TASK 1 |
According to the summer crockery post, during which months does the writer eat outside when the weather is decent?
TASK 2 |
Return the passage of the summer crockery post from "ANYWAY: crockery! In" to "a long table.", copied word for word.
READING TEXT START
Summer crockery that is cheap and nice
because lunch outside is coming, even if it doesn't feel like it
This post might get chopped on email but will work fine in the app or desktop.
We have to have faith that any day now these mad gales and showers will make way for glorious weather. I am waiting like a coiled spring. My next food post is going to be about my so-called ‘outdoor kitchen’. This is a huge misnomer - it is the most cobbled-together arrangement imaginable - but also, it is fantastic. If the weather is decent, we eat outside from May-October.
So consider this post an outrider to that one, because I do think that serving and eating food from summery crockery is very different to eating it from lumpen, porridgey-looking stoneware, which is what I favour in winter. This is because the older I get, the more I am drawn to domestic items that remind me of childhood, in this case the 1970s.
I think - without wanting to sound overly woo, though I am quite woo - that it’s because five years of therapy (and counting) have put me back in touch with the child I used to be, as opposed to the person, or persons, I felt I had to become. I’m going to write about this properly soon because it’s been a life-changing and liberating process - like coming home, which is one of the reasons this newsletter is called what it is.
ANYWAY: crockery! In an ideal world you’d while away many a happy hour sourcing charming summery crockery from junk shops and brocantes, but that assumes a certain lifestyle, quite a lot of leisure time and maybe an open-topped sports car with a silk scarf to protect the hair. So here are some affordable High Street options instead. Not everything has to be a hand-thrown masterpiece. Also, as per the picture above, not everything has to match - I personally prefer it if it doesn’t. You don’t have to buy six or eight place settings unless you want to and can afford to - just one, jumbled in with what you already have, will have an effect. I also like the mix of tablecloths, which is a lot easier than finding one the right size if you have a long table.
READING TEXT END
DATA PROVIDED START
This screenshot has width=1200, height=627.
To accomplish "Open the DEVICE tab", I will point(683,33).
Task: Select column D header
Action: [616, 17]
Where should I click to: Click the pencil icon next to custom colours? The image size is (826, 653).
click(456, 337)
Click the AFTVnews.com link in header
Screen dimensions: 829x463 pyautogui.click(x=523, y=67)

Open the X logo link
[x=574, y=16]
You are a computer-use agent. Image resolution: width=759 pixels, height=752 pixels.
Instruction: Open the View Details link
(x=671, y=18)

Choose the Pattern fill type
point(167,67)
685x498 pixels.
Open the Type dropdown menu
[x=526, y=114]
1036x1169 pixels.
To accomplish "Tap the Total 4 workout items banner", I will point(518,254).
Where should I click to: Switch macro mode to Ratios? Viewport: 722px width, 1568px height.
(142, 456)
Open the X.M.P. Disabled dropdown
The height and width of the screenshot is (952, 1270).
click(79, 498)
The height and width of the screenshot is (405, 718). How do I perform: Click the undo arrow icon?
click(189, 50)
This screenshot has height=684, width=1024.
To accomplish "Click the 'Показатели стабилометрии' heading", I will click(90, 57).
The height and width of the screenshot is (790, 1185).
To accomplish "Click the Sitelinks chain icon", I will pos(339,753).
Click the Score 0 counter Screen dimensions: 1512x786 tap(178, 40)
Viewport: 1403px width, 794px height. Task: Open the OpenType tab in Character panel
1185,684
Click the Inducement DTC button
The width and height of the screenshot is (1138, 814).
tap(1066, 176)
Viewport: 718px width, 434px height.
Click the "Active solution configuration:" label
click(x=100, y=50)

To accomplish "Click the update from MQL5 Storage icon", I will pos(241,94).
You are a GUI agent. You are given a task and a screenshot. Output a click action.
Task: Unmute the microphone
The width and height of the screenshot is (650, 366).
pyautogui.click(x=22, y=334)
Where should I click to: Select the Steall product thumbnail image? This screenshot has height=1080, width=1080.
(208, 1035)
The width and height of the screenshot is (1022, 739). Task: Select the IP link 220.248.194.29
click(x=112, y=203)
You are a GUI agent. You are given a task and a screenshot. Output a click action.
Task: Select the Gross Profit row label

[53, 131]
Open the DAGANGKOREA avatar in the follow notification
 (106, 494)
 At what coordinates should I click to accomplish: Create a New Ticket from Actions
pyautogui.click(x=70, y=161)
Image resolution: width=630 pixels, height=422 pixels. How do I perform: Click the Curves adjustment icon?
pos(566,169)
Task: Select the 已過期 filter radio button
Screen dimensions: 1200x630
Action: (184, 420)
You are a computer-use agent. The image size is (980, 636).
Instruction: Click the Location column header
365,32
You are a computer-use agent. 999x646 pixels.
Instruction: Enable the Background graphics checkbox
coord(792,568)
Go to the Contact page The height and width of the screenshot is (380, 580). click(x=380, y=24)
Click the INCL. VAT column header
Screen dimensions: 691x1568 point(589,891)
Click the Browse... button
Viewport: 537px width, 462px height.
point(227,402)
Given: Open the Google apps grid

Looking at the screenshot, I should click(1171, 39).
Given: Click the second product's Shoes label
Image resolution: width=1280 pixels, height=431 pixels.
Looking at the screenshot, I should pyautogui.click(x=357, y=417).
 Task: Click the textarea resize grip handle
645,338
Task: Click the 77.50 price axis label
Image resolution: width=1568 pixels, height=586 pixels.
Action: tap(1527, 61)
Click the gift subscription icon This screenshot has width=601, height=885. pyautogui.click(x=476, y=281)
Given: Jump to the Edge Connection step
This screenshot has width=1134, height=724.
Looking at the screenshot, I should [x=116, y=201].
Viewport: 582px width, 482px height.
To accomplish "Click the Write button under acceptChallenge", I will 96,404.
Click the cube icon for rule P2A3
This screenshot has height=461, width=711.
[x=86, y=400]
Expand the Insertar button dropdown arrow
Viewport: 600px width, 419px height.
DATA PROVIDED END
WORKED SOLUTION 1 |
From May to October.

WORKED SOLUTION 2 |
ANYWAY: crockery! In an ideal world you’d while away many a happy hour sourcing charming summery crockery from junk shops and brocantes, but that assumes a certain lifestyle, quite a lot of leisure time and maybe an open-topped sports car with a silk scarf to protect the hair. So here are some affordable High Street options instead. Not everything has to be a hand-thrown masterpiece. Also, as per the picture above, not everything has to match - I personally prefer it if it doesn’t. You don’t have to buy six or eight place settings unless you want to and can afford to - just one, jumbled in with what you already have, will have an effect. I also like the mix of tablecloths, which is a lot easier than finding one the right size if you have a long table.